この2年間では、すでに設立されました(一社)日本歯科医学会連合と(一社)日本歯科専門医機構との立ち位置をはっきり示すことになります。そのためにはそれぞれの組織の役割を執行部役員がしっかりと認識し行動することです。これまでのように何をする組織かみえてこないという声が内部にあってはいけません。そこで、各々の役割を分かりやすく示し、それぞれの業務に邁進していける体制づくりが求められました。一般的な表現ですが組織における情報の共有化と目的の同一方向性です。幸いなことに第1回の学会理事会での役員たちの姿から、頼もしさをしっかりと感じるとることができました。
そこで今回の学会長ご挨拶は国民向けではなく関係分科会会員へのメッセージとさせていただきます。
日本歯科医学会の分科会は現在43あり、そのうちの25分科会が専門分科会として加入し評議員会メンバーとなっています。加えて、18の分科会は認定分科会として学会に登録されています。認定分科会から専門分科会加入には少し高いハードルがありますが、そのハードルを越えることで所属会員の帰属意識が高くなり、それぞれの分科会の体制が堅固なものになったとの声を聞きます。認定分科会には専門分科会を目指していただくことを望みます。加えて未登録の学術団体には日本歯科医学会に登録していただき、歯科の学術の幅をより広くしていくことを願っています。そのために論文の基準条件を見直し、関連の学会誌の論文も審査の対象としました。ぜひ、日本における歯科の最大学術組織である日本歯科医学会の認定分科会への登録を目指してください。
今期は5つの常置委員会に事業内容の見直しを求めます。臨時委員会ではこれまで継続していました専門医制協議会は、(一社)日本歯科専門医機構の設立に伴い、学会での役目は終了したとして廃止しました。また、広報委員会は連続性とスピードの点で対応が遅くなっていましたので、今後は四役会が担当することにしました。もちろんこれらの委員会は臨時委員会ですので必要に応じて復活はできます。
そして新規に立ち上げました臨時委員会は、新歯科医療提供検討委員会とコンプライアンス調査・普及委員会です。前者は今日求められている働き方改革を念頭に置き、歯科全体の医療体制の現状を調査・検討し、歯科界として望ましい形を提言することです。歯科は一般職と同じ条件となっており、病院では手術に当たる歯科医療従事者が医師とは異なった扱いとなり、現場で混乱が見られています。学会としては「働き方改革」の本質を理解しつつ、状況を調査し、対応策を提言していきたいと考えています。この委員会には、もう一つ、これからの歯科界に望まれる多機能の診療体系、すなわち1.5次医療機関の提案を諮問します。

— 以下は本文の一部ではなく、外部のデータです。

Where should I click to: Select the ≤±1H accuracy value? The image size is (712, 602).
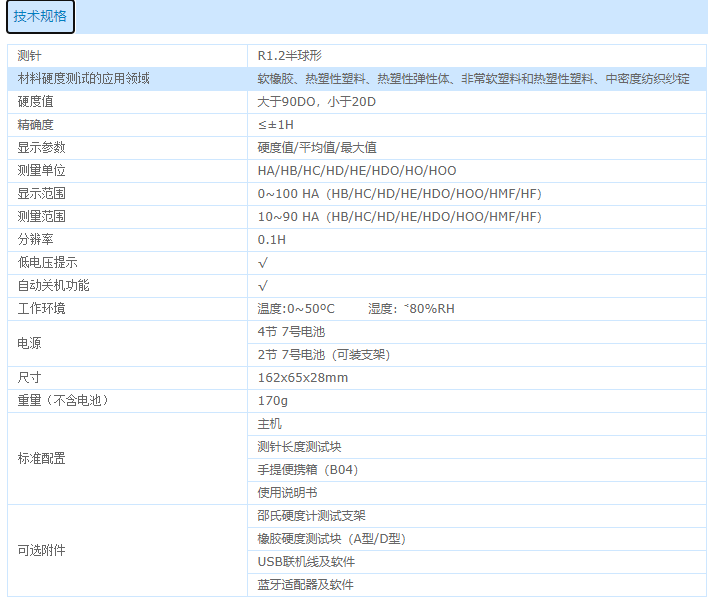(275, 125)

後者のコンプライアンス調査・普及委員会では医療広告ガイドラインをはじめ現在示されている医療ガイドラインや指針を調査し、整理し、周知を図り、歯科界のコンプライアンスを高めようというものです。研修会の開催や指針の冊子化も諮問内容に盛り込む予定です。

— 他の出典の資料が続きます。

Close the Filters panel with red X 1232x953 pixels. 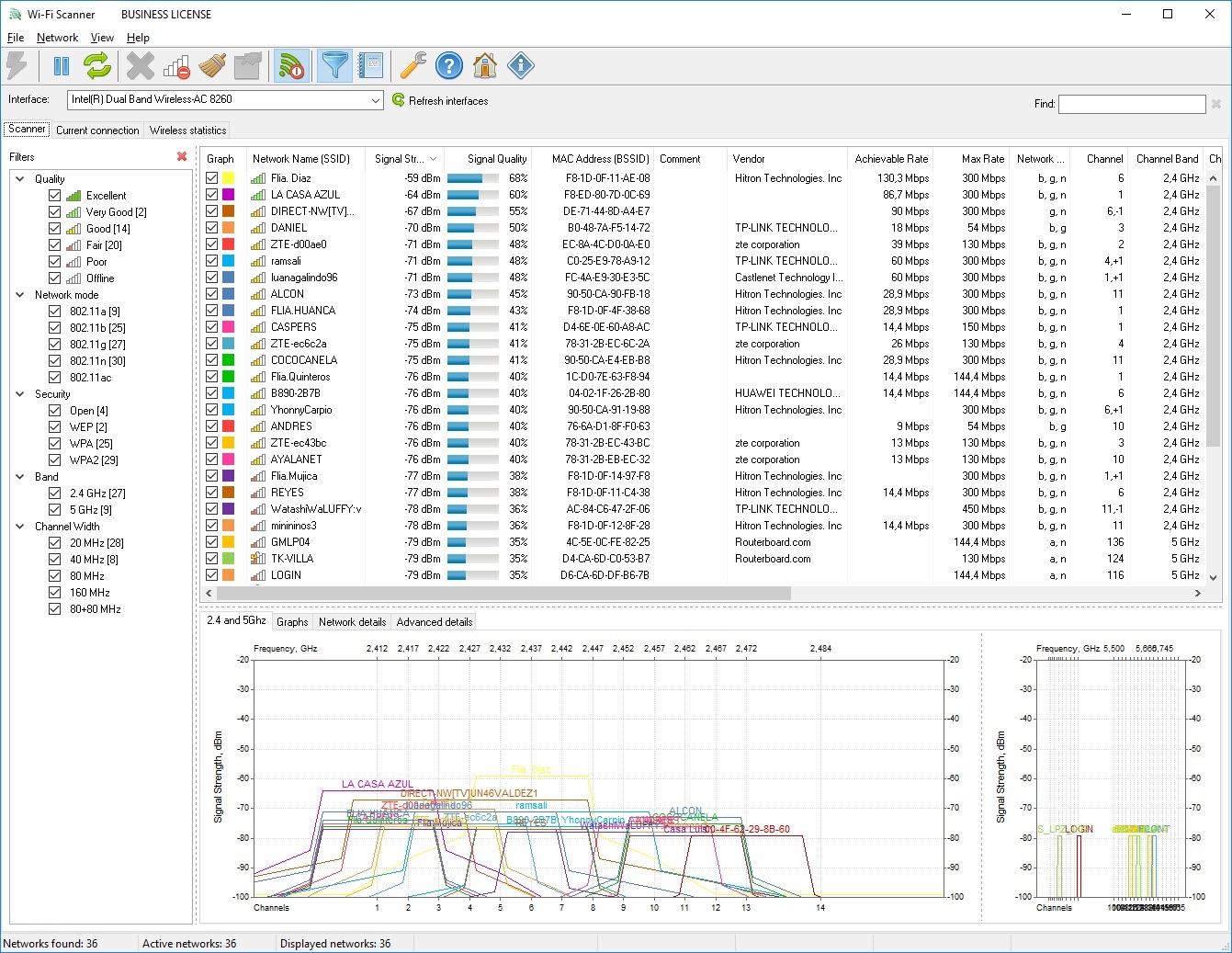[x=182, y=157]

日本歯科医学会は本学会の母体である日本歯科医師会との連携はもちろんのこと(一社)日本歯科医学会連合との立ち位置を考えた協調事業の推進、そして43の各分科会間の横糸づくりに力を注ぎます。学会HPにおいて、事業活動を積極的に発信してまいりますので定期的にアクセスしてください。
新執行部へのご支援ご協力をよろしくお願い申し上げます。